Stored data

******

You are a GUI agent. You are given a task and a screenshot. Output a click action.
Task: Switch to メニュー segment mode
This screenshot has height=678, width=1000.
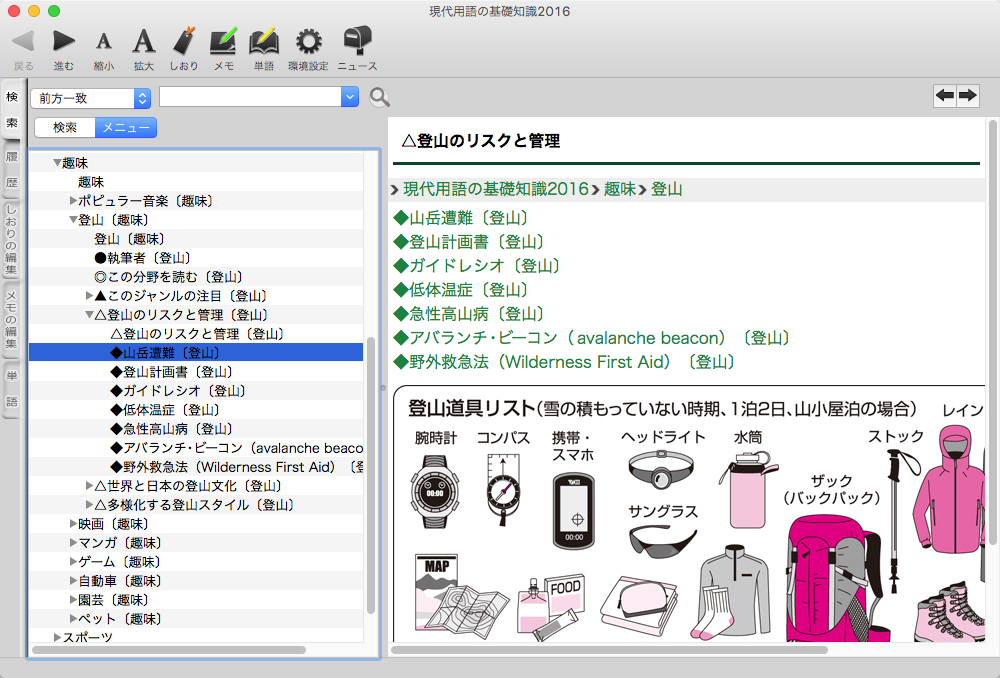[x=126, y=127]
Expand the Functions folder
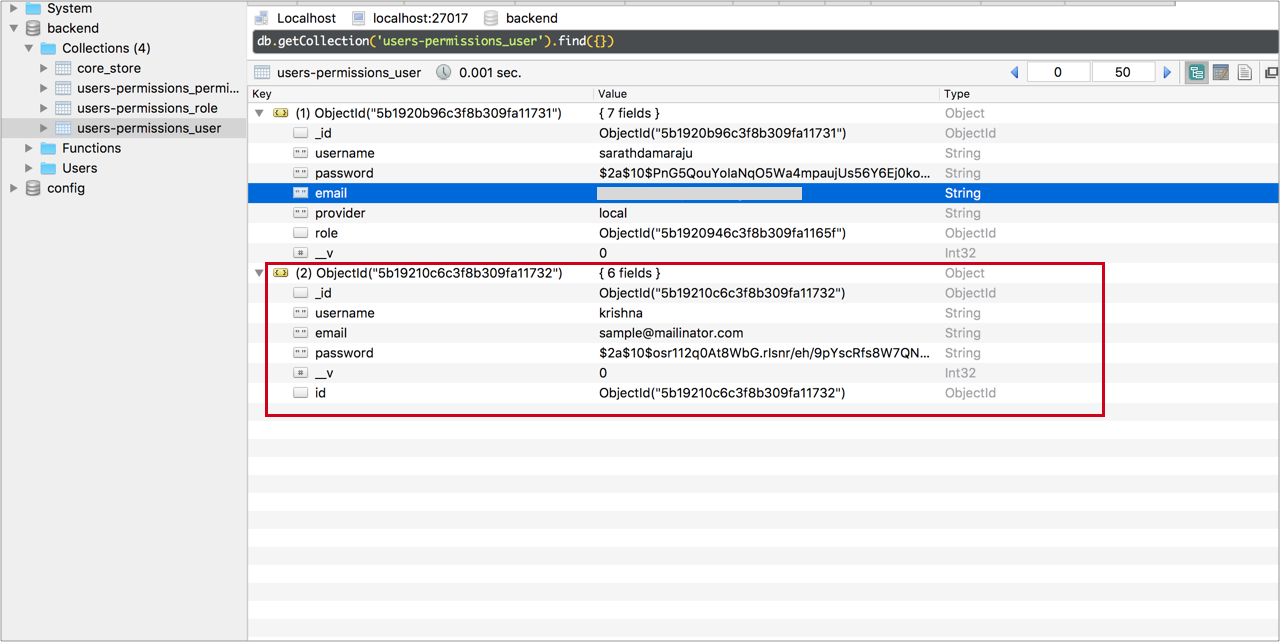Screen dimensions: 1280x642 coord(28,148)
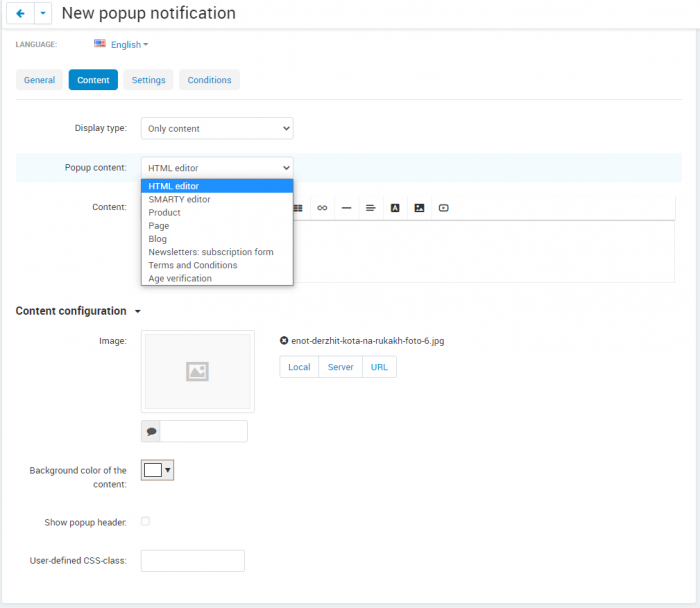Click the Server upload button
Image resolution: width=700 pixels, height=608 pixels.
[340, 367]
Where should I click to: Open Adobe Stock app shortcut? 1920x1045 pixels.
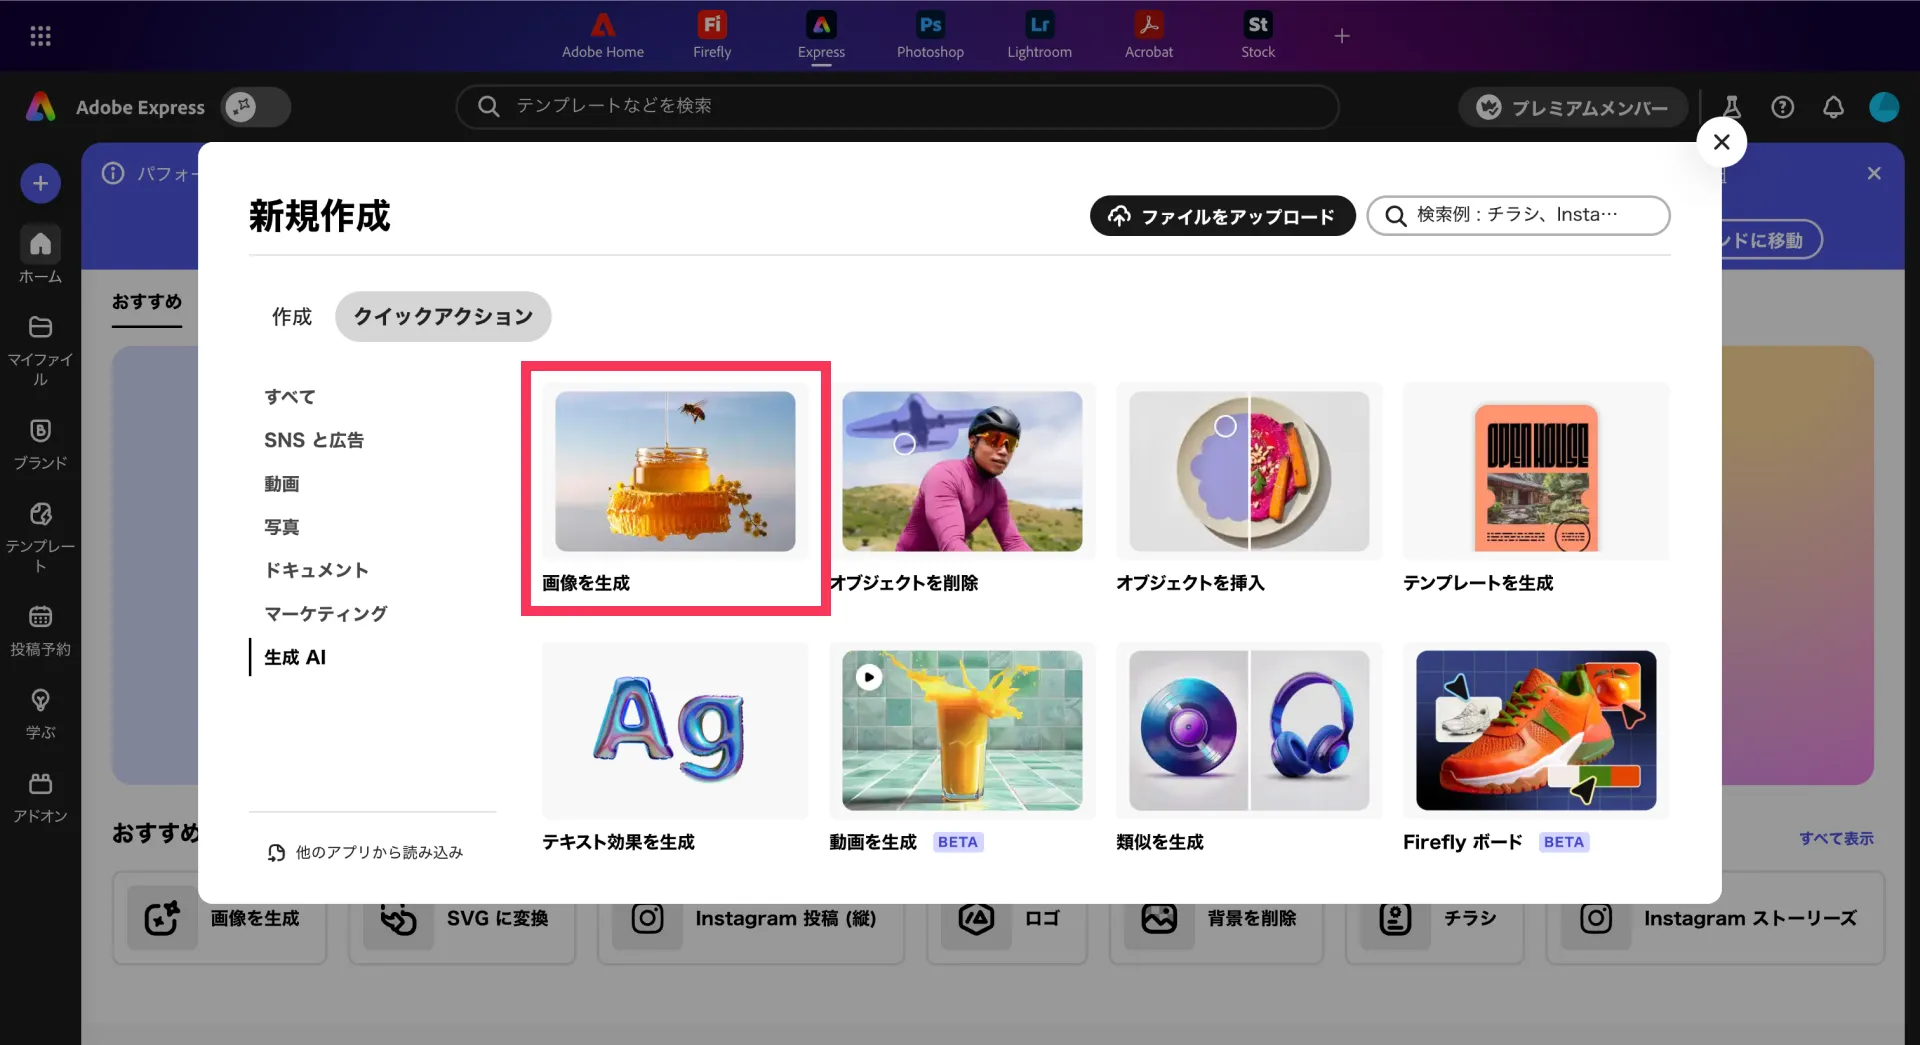point(1257,35)
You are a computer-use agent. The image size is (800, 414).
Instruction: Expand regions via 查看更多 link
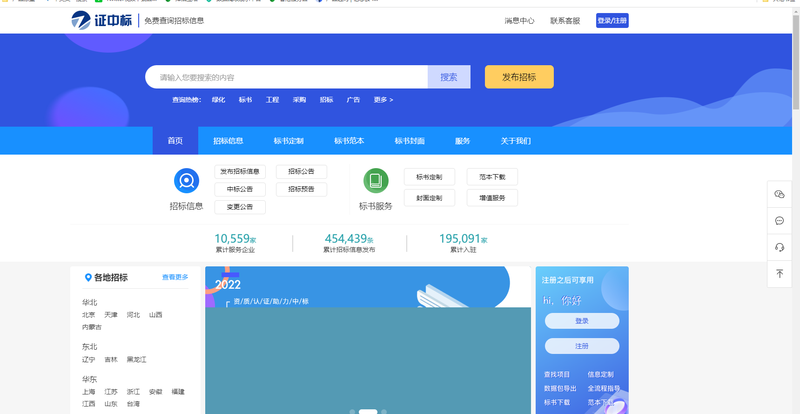pos(175,277)
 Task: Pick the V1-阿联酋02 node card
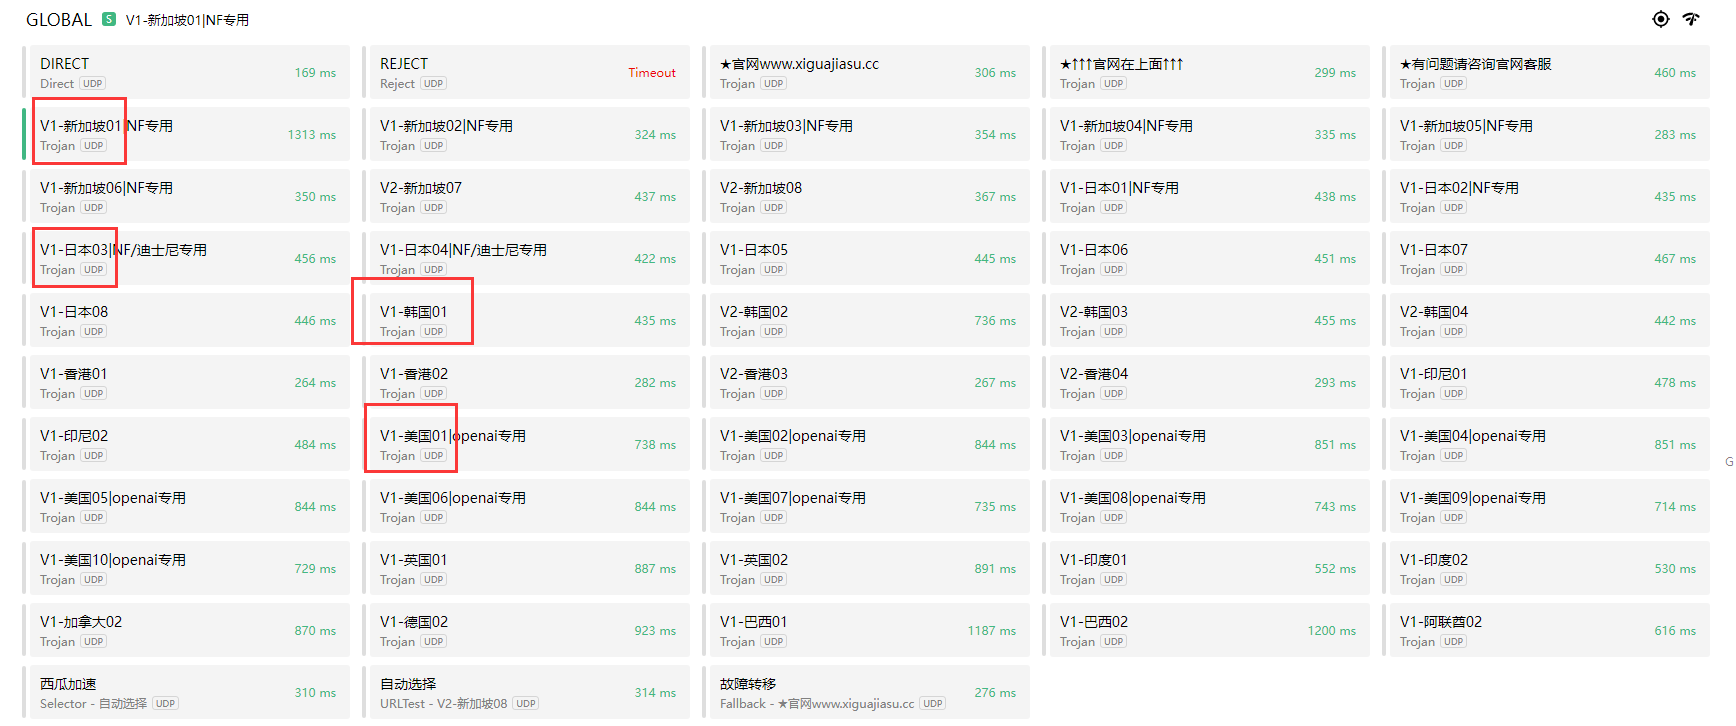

******

Write the records above out again exactly, with no pictures in your copy.

You are a GUI agent. You are given a task and a screenshot. Output a click action.
Task: Switch to メニュー segment mode
This screenshot has height=678, width=1000.
[x=126, y=127]
Expand the Functions folder
Screen dimensions: 1280x642 coord(28,148)
Click the Server upload button
Image resolution: width=700 pixels, height=608 pixels.
[340, 367]
Where should I click to: Open Adobe Stock app shortcut? 1920x1045 pixels.
point(1257,35)
You are a computer-use agent. The image size is (800, 414).
Instruction: Expand regions via 查看更多 link
pos(175,277)
 Task: Pick the V1-阿联酋02 node card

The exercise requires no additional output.